Page excerpt:
┄┄┄┄┄┄
With the development of power systems, their scale is getting increasingly complicated, and the amount of power transmission and transformation equipment is getting larger as well. In order to reduce the failure probability of equipment and maintenance expenses, as well as increase the operating stability of power systems, maintenance systems have been switching from the traditional planned maintenance to condition-based maintenance [1,2], which has become the main development trend. The core of condition-based maintenance is to calculate the fault risk costs (also denoted as operation risk costs) when the equipment has been working in bad health condition for a long time and the possible expenses of active maintenance (also called active maintenance costs). In this way, reasonable maintenance time and maintenance strategy are established. There are two categories of condition-based maintenance for power transmission and transformation equipment: mid-term or long-term maintenance strategy; short-term maintenance strategy. According to the health state evaluating results, mid-term or long-term maintenance strategies offer the maintenance plan in the following half a year or later on time scale. As the health state of the equipment is time-varying and stochastic, the main problems of mid-term or long-term maintenance are that the corresponding strategies cannot apply to the practical situation once the health condition begins deteriorating. What’s more, as the mid-term or long-term maintenance strategies have a large time span, the operation risk of the equipment cannot be evaluated precisely, which has a great influence on the correctness of the strategy. Unlike mid-term and long-term maintenance, short-term maintenance makes on-line dynamic decisions by taking the operating condition of both the equipment and power system into consideration, which can compensate the deficiency of mid-term and long-term maintenance. In this way, it can improve the operation stability of both power system and power equipment, which needs to be solved urgently.
┄┄┄┄┄┄
Tasks and exercises:
• 1. In the passage on equipment maintenance, what time span does a mid-term or long-term maintenance plan cover?
• 2. Please explain, in one to three sentences and using the passage on equipment maintenance, why mid-term or long-term maintenance strategies can fail to fit the practical situation.
┄┄┄┄┄┄
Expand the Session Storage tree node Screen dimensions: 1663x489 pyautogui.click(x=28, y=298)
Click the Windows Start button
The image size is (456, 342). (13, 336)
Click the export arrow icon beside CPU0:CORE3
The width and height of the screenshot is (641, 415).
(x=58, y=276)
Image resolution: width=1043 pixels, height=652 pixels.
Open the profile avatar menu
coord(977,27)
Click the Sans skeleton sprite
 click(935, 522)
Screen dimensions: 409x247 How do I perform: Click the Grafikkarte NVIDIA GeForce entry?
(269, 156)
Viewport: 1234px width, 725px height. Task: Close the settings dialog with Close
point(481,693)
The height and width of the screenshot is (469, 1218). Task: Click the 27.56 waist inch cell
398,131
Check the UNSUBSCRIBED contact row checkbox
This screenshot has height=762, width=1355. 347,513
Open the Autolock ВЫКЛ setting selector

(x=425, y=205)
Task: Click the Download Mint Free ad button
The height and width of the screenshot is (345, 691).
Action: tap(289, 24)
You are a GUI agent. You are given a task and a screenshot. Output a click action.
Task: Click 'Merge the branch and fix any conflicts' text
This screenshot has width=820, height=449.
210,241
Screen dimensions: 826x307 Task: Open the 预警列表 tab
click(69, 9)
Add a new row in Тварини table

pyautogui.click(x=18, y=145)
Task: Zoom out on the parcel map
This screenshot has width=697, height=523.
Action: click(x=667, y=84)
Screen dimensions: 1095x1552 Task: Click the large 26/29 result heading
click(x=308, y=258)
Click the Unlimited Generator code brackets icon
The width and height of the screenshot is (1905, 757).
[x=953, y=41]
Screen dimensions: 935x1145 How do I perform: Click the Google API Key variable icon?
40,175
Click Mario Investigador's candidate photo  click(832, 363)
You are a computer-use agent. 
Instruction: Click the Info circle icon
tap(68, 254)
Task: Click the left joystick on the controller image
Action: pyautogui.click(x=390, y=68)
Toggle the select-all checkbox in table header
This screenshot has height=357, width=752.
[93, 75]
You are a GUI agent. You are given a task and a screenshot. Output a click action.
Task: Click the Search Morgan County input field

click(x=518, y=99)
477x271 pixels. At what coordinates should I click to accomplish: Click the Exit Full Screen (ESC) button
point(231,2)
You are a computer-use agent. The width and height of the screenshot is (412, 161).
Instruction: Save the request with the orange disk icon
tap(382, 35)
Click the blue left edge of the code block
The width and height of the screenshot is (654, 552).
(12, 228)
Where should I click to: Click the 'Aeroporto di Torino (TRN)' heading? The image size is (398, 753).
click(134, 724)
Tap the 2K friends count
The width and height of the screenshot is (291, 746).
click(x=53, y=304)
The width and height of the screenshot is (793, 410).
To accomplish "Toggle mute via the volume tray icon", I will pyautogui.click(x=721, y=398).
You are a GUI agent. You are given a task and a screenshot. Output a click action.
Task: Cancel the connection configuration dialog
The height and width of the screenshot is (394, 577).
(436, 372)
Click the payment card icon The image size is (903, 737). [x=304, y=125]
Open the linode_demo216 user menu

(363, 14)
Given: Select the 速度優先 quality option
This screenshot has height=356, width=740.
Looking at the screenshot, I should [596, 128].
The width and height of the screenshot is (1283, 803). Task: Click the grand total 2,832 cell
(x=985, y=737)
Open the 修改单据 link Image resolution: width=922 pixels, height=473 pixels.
┄┄┄┄┄┄
Answers for the tasks:
• 1. The following half a year or later.

• 2. The health state of the equipment is time-varying and stochastic, so these strategies stop applying once its condition begins deteriorating. Their large time span also prevents precise evaluation of the equipment's operation risk, which greatly affects the correctness of the strategy.